Exercise details ▸
Each line from the one that has "Instruction: Click the" through the final line of the listing is to be written out exactly, and no other line is.

Given records ▸
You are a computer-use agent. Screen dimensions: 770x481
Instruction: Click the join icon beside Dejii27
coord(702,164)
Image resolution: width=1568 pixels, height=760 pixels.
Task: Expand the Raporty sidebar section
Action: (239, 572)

Response ▸
Instruction: Click the join icon beside Dejii27
coord(702,164)
Image resolution: width=1568 pixels, height=760 pixels.
Task: Expand the Raporty sidebar section
Action: (239, 572)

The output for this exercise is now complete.